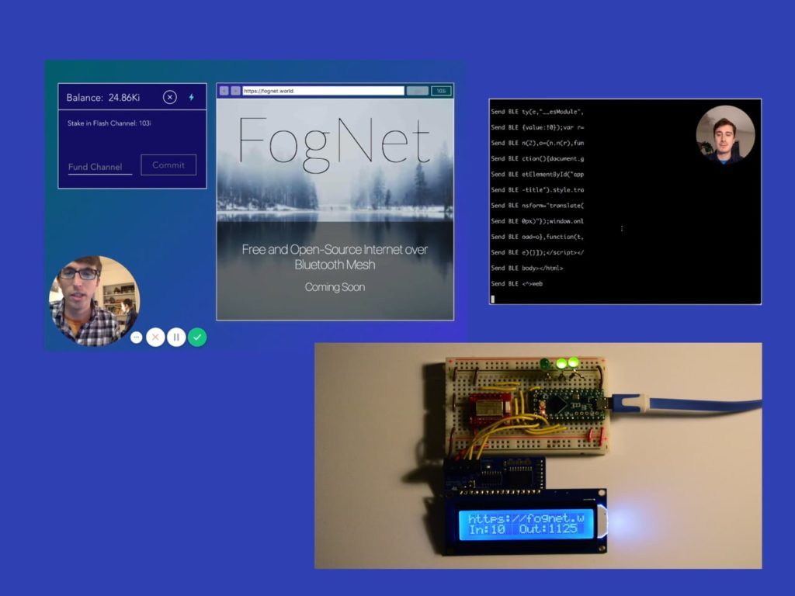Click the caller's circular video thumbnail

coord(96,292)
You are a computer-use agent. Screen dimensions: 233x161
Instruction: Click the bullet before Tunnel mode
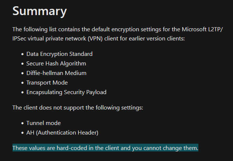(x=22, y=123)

# # # # #

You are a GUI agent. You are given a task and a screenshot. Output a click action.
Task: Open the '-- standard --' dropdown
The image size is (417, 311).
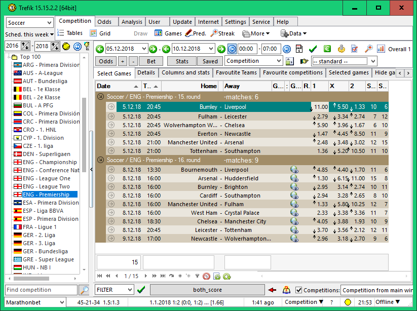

# # # # #

Which lines of the material above hold the string "agent"? Pull them out.

You are a computer-use agent. Screen dimensions: 233x161
You are a GUI agent. You are given a task and a screenshot. Output a click action.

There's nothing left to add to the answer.